Sadly i dont know if this can be learned persay as it wobbles along the “creativity” line.

Id say that youd need to have a genuine curiosity along with a “what if” mindset that is hard to teach. The path to these ideas is often a train of what ifs, what if snake was 3d? Then what if it was 3d on a planet? What about a cube?

You can take the same thought to other games. What if pong was 3d or on a sphere? What if pong supported 100 people playing together? How would that work?

Often what ifs will be deadends or uninteresting. It is like sales, a volume game. But u got to like the process or you wont get far.


Replies

vunderbalast Tuesday at 11:57 PM

Definitely. This is a pretty common approach: take an existing game, break it down into its constituent mechanics, then swap one of them out for a mechanic from an unrelated game. Rinse and repeat.

Case in point:

I built a twin-stick version of Snake that requires you to control two snakes simultaneously, called Twins of Caduceus. I even have a custom arcade box with two four-way joysticks so you can control one snake with each hand though you can play it with a regular keyboard. It’s a lot of fun, but you practically need the kind of hands that come built-in with localized neural ganglia to get a high score.

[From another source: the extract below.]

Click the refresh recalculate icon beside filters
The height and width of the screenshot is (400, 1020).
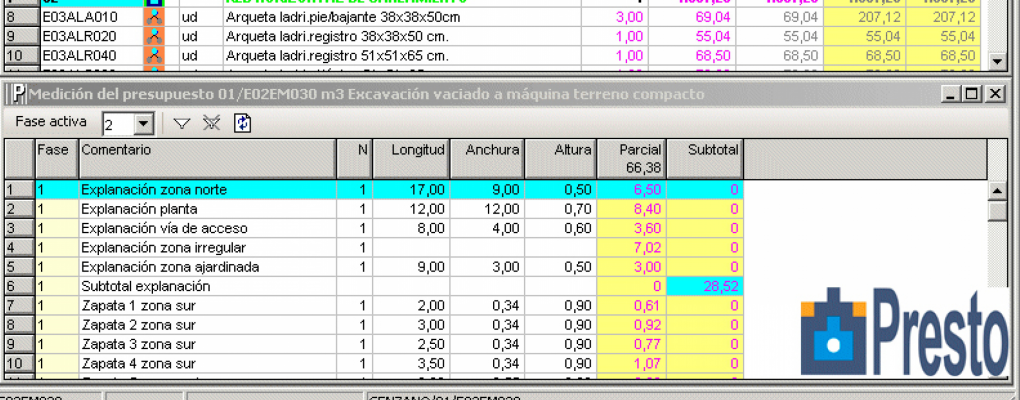tap(242, 123)
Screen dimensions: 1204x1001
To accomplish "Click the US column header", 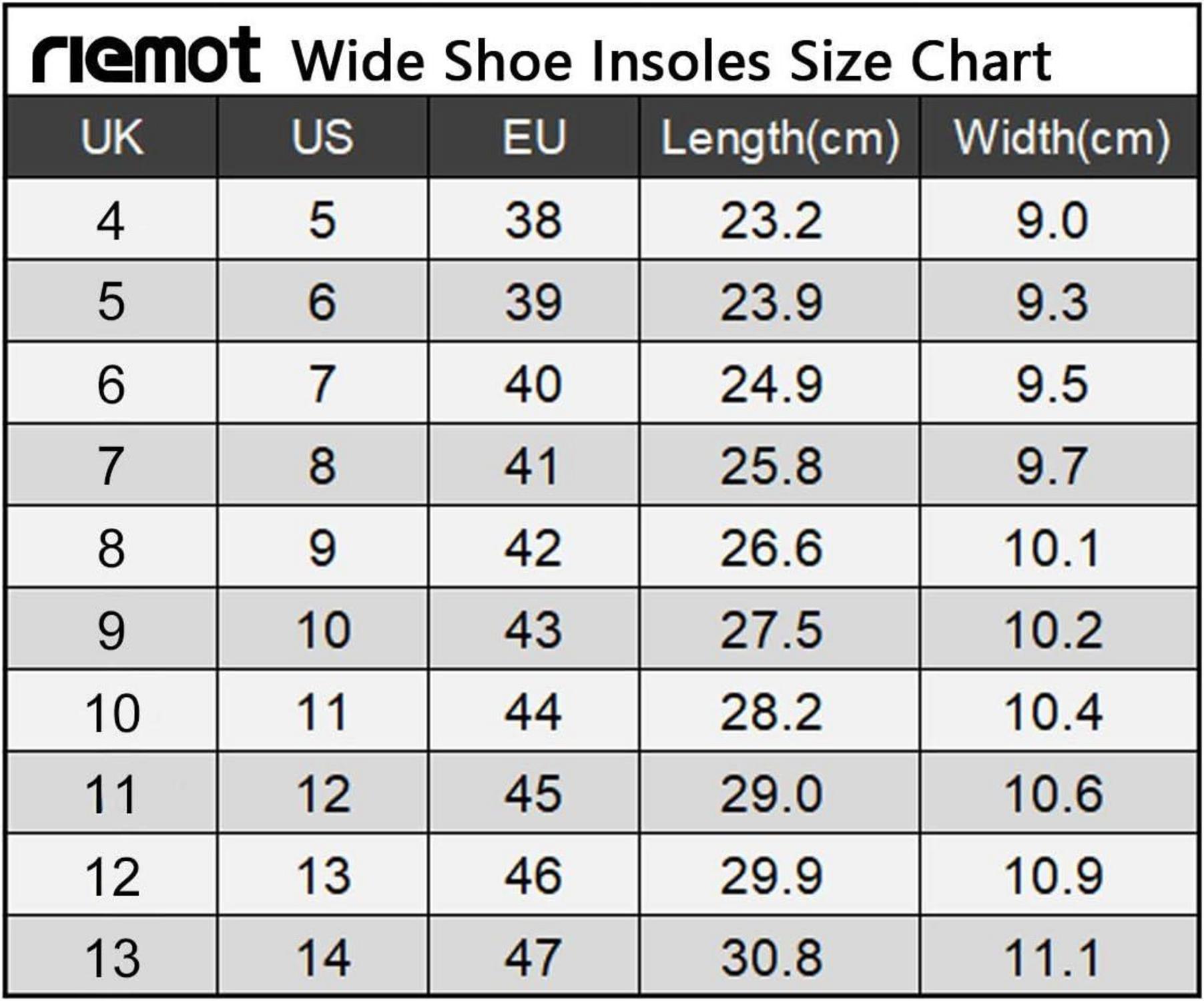I will click(322, 138).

https://mordenstar.itch.io/the-twins-of-caduceus

tuetuopaylast Tuesday at 10:04 PM

Snake was my very first OpenGL program (well, past a cube). You learn quite a bit about the basics and why one more dimension is not always better.

Fun times, this takes me back quite a bit. Definitely from the "what if" mindset, I was seeking something complex enough for learning and simple enough to actually finish. I must have been 15 or 16 at the time.

sumibilast Tuesday at 10:26 PM

I made a multiplayer 3D pong in a cube years ago: https://cubeball.araxor.com/

It was a VR game for google cardboard. It worked pretty well at the time.

Sadly, it's not available anymore in the google play store. Maybe one day I'll port it to the web and open source it if I can find the time...

ocrowlast Tuesday at 10:04 PM

Yes! Curiosity is the way to open these doors. The first step is to keep a log of your thoughts. Anything that pops up, write it in your ideas book. Having ideas isn't an all or nothing. It's a practice. Get into the practice of writing down your small ideas and you will develop the ideas muscle.